In June 1842 Harriet Jacobs's friend Peter reported that he had finally found a ship willing to carry her to Philadelphia. “The accommodation had been purchased at a price that would pay for a voyage to England,” Jacobs wrote. “But when one proposes to go to find old England, they stop to calculate whether they can afford the cost of the pleasure; while in making a bargain to escape from slavery, the trembling victim is ready to say, ‘Take all I have, only don't betray me!'” Plans were laid to sneak Jacobs to the harbor. But on the eve of the boat's departure, she panicked. She became obsessed with the idea that she was about to be betrayed. Having spent a quarter of her life in the attic, perhaps she was really terrified that she was no longer capable of surviving in the outside world. At the last minute, another fugitive who had been hiding for several weeks in
a house nearby was substituted for her. Although Jacobs was not aware of this woman, Fanny, her friends obviously were, suggesting that information about fugitives and compliant ships' captains circulated freely among Edenton's blacks.

While Fanny was en route to the ship, Jacobs abruptly changed her mind again and decided that she wanted to leave after all. Peter was sent racing through Edenton to catch the boat before it departed. “The captain agreed to wait at a certain place till evening, being handsomely paid for his detention,” Jacobs wrote. “Faint in body, but strong of purpose,” she was taken to the point of rendezvous by Mark Ramsey, where she found a rowboat waiting for her on the shore.

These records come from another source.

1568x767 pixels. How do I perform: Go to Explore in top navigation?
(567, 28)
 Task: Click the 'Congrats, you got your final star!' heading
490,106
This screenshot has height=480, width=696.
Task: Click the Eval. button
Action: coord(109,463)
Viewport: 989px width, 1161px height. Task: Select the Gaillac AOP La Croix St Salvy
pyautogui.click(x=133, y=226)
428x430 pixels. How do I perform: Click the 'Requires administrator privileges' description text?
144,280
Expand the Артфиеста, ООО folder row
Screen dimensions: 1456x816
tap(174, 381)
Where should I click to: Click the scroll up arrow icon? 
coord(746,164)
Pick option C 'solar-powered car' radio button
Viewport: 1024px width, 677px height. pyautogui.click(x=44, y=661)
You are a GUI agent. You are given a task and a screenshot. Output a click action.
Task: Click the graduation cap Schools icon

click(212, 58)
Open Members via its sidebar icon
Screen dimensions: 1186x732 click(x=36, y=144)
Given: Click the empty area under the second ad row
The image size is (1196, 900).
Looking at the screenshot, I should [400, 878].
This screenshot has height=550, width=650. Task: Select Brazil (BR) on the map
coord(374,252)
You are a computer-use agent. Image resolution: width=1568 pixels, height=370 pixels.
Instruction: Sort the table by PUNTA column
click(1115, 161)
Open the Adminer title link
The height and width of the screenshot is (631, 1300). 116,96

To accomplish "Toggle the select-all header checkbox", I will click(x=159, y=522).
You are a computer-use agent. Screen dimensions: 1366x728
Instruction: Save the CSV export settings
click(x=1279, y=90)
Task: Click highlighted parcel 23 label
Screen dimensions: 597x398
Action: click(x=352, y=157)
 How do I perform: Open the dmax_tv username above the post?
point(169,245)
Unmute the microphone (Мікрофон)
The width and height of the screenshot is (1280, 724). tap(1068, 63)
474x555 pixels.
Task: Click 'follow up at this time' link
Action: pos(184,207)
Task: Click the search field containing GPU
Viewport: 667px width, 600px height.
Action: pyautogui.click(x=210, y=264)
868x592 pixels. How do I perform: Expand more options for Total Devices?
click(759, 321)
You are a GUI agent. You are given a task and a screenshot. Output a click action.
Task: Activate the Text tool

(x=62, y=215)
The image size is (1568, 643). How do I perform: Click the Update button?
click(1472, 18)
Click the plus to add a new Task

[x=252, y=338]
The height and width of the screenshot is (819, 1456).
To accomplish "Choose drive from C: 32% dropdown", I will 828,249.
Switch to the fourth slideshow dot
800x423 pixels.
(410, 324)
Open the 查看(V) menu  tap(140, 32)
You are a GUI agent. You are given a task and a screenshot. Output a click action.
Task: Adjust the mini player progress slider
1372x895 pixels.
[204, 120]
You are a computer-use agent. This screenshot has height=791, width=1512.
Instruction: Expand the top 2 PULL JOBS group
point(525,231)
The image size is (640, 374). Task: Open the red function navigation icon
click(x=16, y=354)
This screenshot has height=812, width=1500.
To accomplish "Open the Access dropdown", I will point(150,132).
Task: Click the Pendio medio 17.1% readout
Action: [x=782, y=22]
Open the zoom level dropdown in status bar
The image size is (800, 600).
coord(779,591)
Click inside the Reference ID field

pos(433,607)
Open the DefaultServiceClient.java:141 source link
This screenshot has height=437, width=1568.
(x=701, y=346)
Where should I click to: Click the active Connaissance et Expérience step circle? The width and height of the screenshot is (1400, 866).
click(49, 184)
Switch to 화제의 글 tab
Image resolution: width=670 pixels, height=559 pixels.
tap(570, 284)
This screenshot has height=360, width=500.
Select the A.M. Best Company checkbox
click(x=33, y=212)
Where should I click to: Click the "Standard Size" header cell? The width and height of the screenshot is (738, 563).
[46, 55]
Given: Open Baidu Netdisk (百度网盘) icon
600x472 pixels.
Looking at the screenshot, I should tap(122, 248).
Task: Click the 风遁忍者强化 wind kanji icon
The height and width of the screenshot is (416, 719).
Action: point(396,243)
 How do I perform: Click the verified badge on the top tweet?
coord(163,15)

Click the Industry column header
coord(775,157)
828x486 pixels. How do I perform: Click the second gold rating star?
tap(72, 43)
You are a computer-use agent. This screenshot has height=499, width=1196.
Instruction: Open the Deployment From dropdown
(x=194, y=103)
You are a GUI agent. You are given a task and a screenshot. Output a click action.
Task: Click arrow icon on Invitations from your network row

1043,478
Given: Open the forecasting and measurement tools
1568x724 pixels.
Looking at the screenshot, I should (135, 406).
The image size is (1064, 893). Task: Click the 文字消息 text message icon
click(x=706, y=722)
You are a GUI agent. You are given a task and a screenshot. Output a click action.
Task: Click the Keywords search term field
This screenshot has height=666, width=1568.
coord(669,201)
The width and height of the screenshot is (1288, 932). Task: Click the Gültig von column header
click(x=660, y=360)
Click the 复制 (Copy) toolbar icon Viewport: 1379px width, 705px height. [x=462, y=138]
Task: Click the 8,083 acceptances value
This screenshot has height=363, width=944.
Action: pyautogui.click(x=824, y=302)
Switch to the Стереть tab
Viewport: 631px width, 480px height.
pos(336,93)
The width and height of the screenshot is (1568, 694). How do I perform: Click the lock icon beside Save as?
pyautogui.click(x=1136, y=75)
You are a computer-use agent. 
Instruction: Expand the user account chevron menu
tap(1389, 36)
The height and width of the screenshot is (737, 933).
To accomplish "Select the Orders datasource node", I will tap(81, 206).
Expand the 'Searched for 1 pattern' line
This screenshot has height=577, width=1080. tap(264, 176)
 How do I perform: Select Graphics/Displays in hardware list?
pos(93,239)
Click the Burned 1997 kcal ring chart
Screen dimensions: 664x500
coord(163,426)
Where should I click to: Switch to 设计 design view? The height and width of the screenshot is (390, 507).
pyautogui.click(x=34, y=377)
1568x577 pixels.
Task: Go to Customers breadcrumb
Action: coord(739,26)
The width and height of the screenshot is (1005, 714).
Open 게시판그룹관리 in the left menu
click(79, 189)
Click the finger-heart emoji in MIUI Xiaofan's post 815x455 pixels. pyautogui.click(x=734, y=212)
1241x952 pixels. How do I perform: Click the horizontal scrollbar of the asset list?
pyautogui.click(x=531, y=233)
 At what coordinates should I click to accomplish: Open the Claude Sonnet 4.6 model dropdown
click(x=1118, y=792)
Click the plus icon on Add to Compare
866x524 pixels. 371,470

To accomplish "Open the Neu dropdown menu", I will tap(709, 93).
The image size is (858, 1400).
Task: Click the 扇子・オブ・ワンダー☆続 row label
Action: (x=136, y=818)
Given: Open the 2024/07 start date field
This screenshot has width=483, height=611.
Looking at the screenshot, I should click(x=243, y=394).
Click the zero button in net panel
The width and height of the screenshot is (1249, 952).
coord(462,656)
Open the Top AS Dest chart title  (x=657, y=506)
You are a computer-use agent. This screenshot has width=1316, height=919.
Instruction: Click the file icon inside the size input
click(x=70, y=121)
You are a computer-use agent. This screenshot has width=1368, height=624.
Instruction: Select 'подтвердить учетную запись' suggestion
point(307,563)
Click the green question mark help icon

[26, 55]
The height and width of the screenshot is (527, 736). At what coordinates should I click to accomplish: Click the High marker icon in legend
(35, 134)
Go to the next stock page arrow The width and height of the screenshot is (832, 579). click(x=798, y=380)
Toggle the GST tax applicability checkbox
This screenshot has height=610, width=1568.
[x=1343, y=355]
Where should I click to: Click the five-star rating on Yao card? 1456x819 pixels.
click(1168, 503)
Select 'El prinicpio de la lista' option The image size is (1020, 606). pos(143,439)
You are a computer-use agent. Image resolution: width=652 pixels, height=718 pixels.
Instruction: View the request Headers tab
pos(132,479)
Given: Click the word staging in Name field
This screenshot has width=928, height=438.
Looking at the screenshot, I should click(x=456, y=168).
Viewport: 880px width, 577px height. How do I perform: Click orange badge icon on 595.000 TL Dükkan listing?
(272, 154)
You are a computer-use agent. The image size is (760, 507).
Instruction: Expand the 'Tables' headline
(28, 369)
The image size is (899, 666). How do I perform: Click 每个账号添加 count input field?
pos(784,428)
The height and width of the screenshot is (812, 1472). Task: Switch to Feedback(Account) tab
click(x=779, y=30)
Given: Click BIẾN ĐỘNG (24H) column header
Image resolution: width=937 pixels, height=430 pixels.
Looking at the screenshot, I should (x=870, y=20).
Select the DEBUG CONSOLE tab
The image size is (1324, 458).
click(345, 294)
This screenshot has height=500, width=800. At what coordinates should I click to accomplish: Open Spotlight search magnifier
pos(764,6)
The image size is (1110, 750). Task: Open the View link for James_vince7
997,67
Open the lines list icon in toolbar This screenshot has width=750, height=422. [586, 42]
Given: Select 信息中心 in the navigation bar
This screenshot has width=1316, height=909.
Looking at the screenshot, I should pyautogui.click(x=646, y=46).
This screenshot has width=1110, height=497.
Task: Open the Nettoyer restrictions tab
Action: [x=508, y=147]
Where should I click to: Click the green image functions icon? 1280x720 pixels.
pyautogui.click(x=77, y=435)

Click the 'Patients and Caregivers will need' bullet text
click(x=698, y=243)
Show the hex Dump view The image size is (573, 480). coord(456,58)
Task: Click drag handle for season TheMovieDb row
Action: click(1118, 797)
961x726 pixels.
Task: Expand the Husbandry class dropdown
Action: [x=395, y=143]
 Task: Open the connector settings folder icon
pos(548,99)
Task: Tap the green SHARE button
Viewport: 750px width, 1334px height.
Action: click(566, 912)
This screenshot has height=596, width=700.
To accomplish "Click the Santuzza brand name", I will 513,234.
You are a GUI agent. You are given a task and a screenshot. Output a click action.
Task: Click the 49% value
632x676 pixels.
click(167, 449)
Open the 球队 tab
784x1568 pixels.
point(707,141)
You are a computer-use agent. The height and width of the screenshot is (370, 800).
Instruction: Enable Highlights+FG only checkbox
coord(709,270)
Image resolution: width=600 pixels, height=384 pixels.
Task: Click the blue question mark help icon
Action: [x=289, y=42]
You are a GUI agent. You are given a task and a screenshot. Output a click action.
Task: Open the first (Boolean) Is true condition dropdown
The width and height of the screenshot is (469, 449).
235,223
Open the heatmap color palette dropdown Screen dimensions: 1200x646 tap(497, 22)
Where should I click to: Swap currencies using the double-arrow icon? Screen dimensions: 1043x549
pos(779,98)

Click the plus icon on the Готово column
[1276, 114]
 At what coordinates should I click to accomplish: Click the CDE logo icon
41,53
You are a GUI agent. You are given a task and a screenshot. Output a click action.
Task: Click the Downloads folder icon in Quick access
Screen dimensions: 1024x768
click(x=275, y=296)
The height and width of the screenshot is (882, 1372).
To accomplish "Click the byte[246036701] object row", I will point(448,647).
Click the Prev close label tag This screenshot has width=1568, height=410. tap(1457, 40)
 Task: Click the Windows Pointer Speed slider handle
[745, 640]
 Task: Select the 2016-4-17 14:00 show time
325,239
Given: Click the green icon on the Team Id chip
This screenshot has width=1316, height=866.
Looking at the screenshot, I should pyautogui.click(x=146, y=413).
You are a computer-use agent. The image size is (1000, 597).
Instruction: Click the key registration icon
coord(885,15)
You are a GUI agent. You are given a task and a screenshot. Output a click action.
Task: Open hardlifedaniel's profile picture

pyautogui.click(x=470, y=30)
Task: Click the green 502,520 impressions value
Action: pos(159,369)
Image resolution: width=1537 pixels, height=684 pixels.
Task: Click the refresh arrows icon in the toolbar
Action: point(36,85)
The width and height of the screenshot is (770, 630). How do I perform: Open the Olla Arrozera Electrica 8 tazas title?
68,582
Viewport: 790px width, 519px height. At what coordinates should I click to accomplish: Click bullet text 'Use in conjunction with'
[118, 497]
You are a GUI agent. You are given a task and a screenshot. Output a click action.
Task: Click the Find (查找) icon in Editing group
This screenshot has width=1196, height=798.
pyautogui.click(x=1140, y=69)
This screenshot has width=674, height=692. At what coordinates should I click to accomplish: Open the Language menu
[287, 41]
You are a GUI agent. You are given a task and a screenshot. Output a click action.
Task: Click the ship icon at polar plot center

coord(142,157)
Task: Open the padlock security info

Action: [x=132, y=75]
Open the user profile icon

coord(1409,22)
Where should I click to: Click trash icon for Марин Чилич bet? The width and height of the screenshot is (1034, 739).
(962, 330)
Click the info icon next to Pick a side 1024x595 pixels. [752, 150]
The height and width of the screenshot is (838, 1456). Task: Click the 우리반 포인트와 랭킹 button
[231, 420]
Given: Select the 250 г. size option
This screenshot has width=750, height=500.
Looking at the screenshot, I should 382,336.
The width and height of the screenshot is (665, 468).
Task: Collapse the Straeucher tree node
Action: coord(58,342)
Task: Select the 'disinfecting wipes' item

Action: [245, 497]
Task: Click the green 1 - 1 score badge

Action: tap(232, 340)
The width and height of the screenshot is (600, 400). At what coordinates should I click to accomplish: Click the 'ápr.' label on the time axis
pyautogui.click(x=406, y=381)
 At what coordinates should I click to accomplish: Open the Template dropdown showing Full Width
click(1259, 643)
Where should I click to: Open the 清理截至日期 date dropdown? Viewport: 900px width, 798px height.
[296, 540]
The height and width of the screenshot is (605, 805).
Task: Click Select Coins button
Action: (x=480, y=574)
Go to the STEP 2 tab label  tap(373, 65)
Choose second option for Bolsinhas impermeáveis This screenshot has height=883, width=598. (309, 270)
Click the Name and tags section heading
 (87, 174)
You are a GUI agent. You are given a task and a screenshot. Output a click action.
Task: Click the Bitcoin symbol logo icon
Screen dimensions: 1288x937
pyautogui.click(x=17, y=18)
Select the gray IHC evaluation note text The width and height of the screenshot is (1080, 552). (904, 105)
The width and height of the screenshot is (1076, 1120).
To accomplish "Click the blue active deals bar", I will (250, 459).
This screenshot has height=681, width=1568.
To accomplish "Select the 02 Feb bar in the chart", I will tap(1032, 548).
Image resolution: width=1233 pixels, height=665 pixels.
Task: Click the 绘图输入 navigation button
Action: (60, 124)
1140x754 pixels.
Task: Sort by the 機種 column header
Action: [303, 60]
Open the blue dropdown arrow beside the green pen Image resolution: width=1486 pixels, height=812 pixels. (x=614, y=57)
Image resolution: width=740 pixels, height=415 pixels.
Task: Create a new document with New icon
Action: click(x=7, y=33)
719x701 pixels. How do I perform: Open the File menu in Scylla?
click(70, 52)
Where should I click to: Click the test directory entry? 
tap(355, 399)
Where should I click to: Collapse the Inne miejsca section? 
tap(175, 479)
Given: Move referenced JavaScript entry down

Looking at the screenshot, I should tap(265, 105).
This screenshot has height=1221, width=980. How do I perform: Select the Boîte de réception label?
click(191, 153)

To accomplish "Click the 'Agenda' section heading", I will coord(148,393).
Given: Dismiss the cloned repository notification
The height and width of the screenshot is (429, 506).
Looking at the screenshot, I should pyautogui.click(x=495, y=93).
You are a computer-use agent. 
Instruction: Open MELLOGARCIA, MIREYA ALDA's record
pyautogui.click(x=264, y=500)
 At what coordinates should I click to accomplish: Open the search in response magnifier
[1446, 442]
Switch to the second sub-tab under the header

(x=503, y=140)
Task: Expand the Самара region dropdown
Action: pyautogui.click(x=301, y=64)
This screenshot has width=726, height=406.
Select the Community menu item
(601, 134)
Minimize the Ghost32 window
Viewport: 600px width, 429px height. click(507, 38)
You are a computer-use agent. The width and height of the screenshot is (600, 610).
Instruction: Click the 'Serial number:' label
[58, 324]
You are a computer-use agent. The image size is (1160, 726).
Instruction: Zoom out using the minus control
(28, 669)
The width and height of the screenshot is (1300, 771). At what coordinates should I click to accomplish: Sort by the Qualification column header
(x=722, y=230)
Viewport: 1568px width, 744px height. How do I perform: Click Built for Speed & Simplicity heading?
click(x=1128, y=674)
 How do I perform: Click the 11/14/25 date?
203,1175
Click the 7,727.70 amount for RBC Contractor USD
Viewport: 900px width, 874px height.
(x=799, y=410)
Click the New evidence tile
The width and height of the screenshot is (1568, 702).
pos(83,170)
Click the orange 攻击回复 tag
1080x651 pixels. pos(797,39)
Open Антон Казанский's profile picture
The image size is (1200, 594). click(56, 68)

Once aboard the ship that was to take them north, Jacobs and Fanny were told to keep below whenever there was a sail in sight, but at other times they were allowed to remain on deck. As the ship eased down the bay, past the snake-infested swamp where she had hidden seven years before, and out finally into the deep blue waters of the open Atlantic, revealing a vastness that must have made Jacobs's head spin, all the anxiety that she had somehow managed to suppress during her years in the attic now came flooding out in a torrent. First she became obsessed with the fear that constables would come on board and arrest her, then that the sailors might do her harm, then that the captain himself, a Southerner who had lived most of his life in the slave states, was planning to turn her in. Terrifying as it was, this was freedom.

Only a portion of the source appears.